How to help your IT help desk shift from password resets to strategic work
Reducing password reset tickets helps IT teams operate more efficiently and better support clinical care.
At many hospitals, the IT help desk is stuck doing necessary but mundane, non-strategic work. A significant portion of support tickets are consumed by simple password resets, putting the help desk on the frontline of an avoidable problem. While each request may seem minor, together they drain IT resources, interrupt clinical workflows, and pull staff away from work that improves security and performance. Recent Imprivata research reveals that 40% of healthcare IT leaders cite increased IT and help desk workload as one of the top negative impacts from password management at their organisation. In an environment where the pace of work directly impacts patient care, this is time healthcare organisations can’t afford to lose.
Learn more about what passwordless access is and why it’s critical for modern organisations.
Why are password reset requests so common in healthcare?
Password resets are especially persistent in healthcare because traditional authentication is not designed for clinical workflow demands. Clinicians move rapidly between shared workstations, access multiple systems and applications throughout a shift, and work across on-site and remote environments. Complex password policies, frequent expirations, and remote access requirements increase inefficiencies, gaps, and risks, often leading to forgotten passwords. As a result, 43% of healthcare organisations report high password reset volume as one of their top user authentication challenges, according to Imprivata research. When the workforce can’t seamlessly access what they need when they need it, clinicians escalate to the help desk, reinforcing a cycle where IT teams are forced into reactive support rather than strategic work.
The security risks of password-centered support
Beyond inefficiency, password-centric authentication introduces significant risk by creating shortcuts into critical systems that threat actors exploit, undermining security measures. Research shows that nearly 46% of healthcare organisations report risky password workarounds, and 42% say passwords increase their risk of security incidents or breaches. Each password reset requires a help desk agent to make an identity verification decision, often under pressure and with limited context.

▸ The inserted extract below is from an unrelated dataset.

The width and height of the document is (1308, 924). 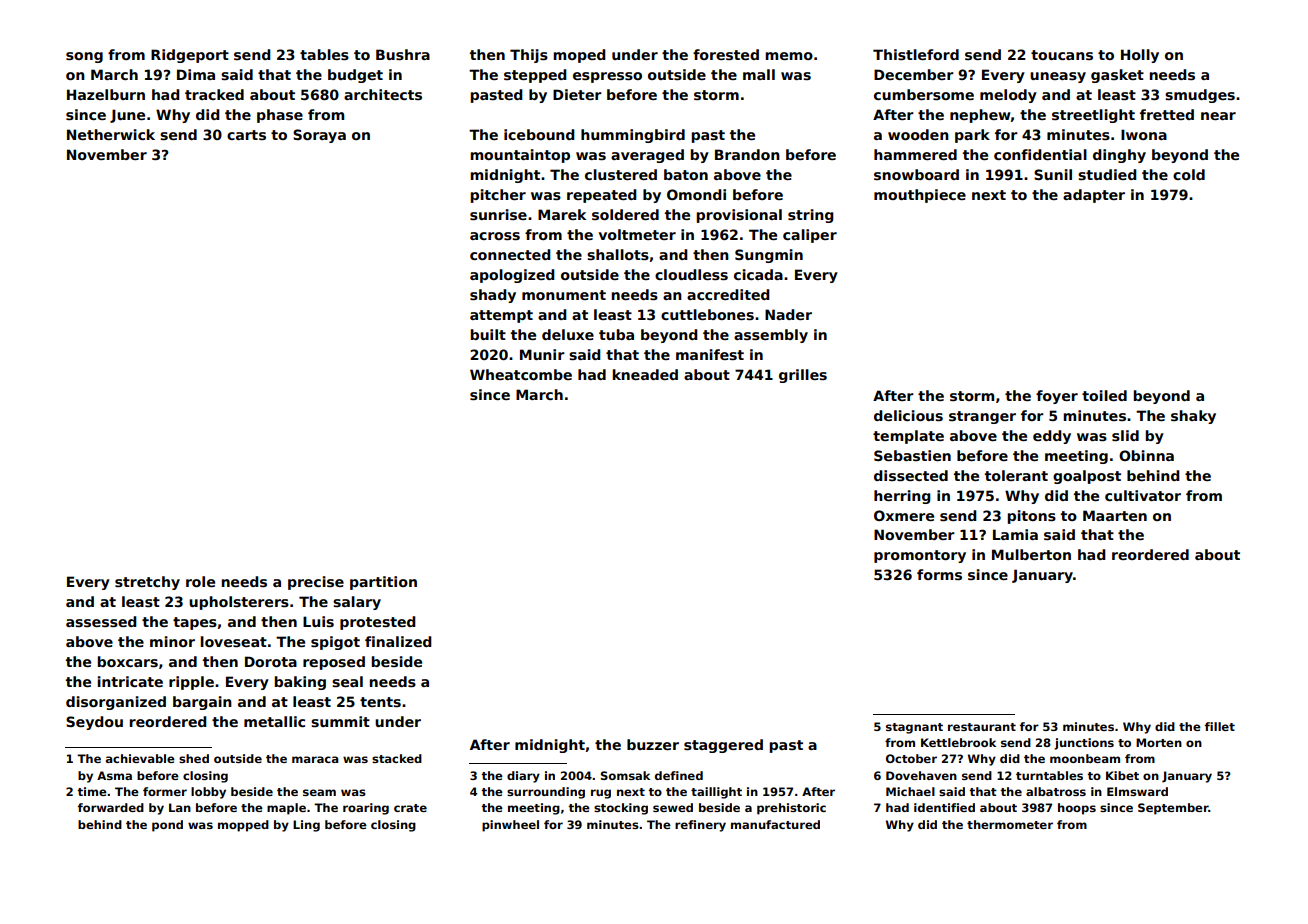 I want to click on finalized, so click(x=398, y=641).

Attackers exploit this reality through social engineering, targeting reset workflows because they frequently bypass stronger, phishing-resistant authentication controls. As reset volume increases, these interactions become harder to monitor, easier to exploit, and more likely to blend in with legitimate requests. In effect, every password reset expands the attack surface by adding another opportunity for unauthorised access through trust-based processes rather than cryptographic security.
Self-service password reset and the power of identity verification
The first step toward helping your support team and providing relief is reducing dependence on the help desk altogether. Self-service password reset, paired with strong identity verification, allows users to regain access without calling support, whether they’re on-site or remote. When identity is verified using passwordless options like biometrics or seamless, secure multifactor authentication (MFA) rather than easily guessed credentials, organisations can lower ticket volumes while strengthening security. This allows clinicians to get back to work faster while alleviating pressure on the help desk.
This shift reflects a broader trend across healthcare IT. Organisations increasingly recognise that advanced passwordless access approaches can resolve long-standing friction and risk created by traditional passwords while delivering meaningful gains in security, usability, and operations. In fact, 40% of healthcare IT leaders cite reduced help desk tickets as one of the most important benefits of passwordless access capabilities.
Read more about the key benefits of passwordless.
Beyond resets: The path to passwordless
While self-service password reset reduces immediate strain, the biggest gains come from addressing the root cause: passwords themselves. Passwordless authentication eliminates the primary driver of reset requests by replacing passwords with biometric, FIDO2-based, and adaptive authentication methods. Clinicians authenticate quickly and securely across shared workstations and mobile devices, while risk-based controls dynamically adjust to provide a secure, personalised experience in the background. With fewer credentials to manage, help desks spend less time on resets and recovery and more time supporting meaningful, strategic IT and security initiatives.
This is why momentum for advanced and passwordless access strategies is accelerating. Today, 85% of healthcare IT and security leaders view passwordless authentication as a vital component of their long-term identity security and access strategy. Passwordless is shifting from a nice-to-have convenience into a foundational shift toward stronger security and more efficient operations.
Freeing up help desk time delivers cross-functional value
When password resets are significantly reduced or eliminated, the help desk can move beyond reactive support and focus on work that helps the entire organisation operate more efficiently. Instead of troubleshooting access issues, IT teams can optimise workflows, streamline system performance, and proactively support clinical operations. By removing unnecessary access friction and reducing identity-related disruptions, clinicians spend less time logging in and more time caring for patients. The result is an IT organisation that strengthens security and actively enables faster, safer, and more consistent patient care across the enterprise.